In a dramatic turn of events for the British high street, WH Smith's chief executive Carl Cowling has stepped down with immediate effect, triggering an unexpected stock market surge for the struggling retailer.
Damning Audit Uncovers Critical Flaws
The resignation follows a scathing independent audit report conducted by Deloitte, which uncovered significant deficiencies within WH Smith's North America division. The review, commissioned after the company identified a major overstatement in supplier income, revealed insufficient systems, controls and review procedures for supplier income across commercial and finance functions.
Further investigation highlighted weaknesses in the composition of the finance team and inconsistent accounting practices specifically within the North American operations. This admission had previously caused WH Smith shares to tumble, with the stock sinking by almost 50 per cent since the start of the year.
Leadership Fallout and Market Reaction
In a move that stunned market observers, WH Smith's share price jumped more than six per cent immediately after Cowling announced his departure. This paradoxical surge highlights the market's loss of confidence in his leadership following the audit revelations.

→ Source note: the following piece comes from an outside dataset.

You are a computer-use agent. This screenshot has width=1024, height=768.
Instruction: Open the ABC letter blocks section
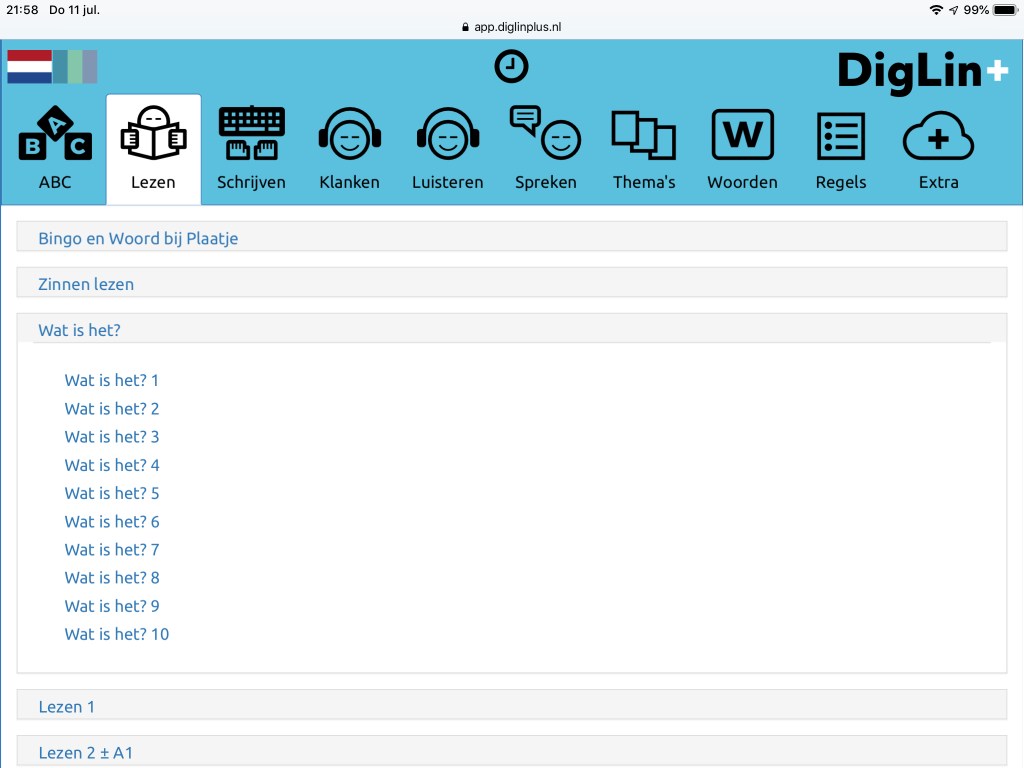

Cowling did not attempt to avoid responsibility for the situation. In an official statement, he acknowledged: "Whilst the issues identified in the Deloitte review arose in our North American division, I recognise the seriousness of this situation and as Group CEO feel it is only right that I step down from my position."
The departure marks a significant moment for the FTSE 100 retailer, which now faces the dual challenge of restoring financial integrity and appointing new leadership to steer its recovery.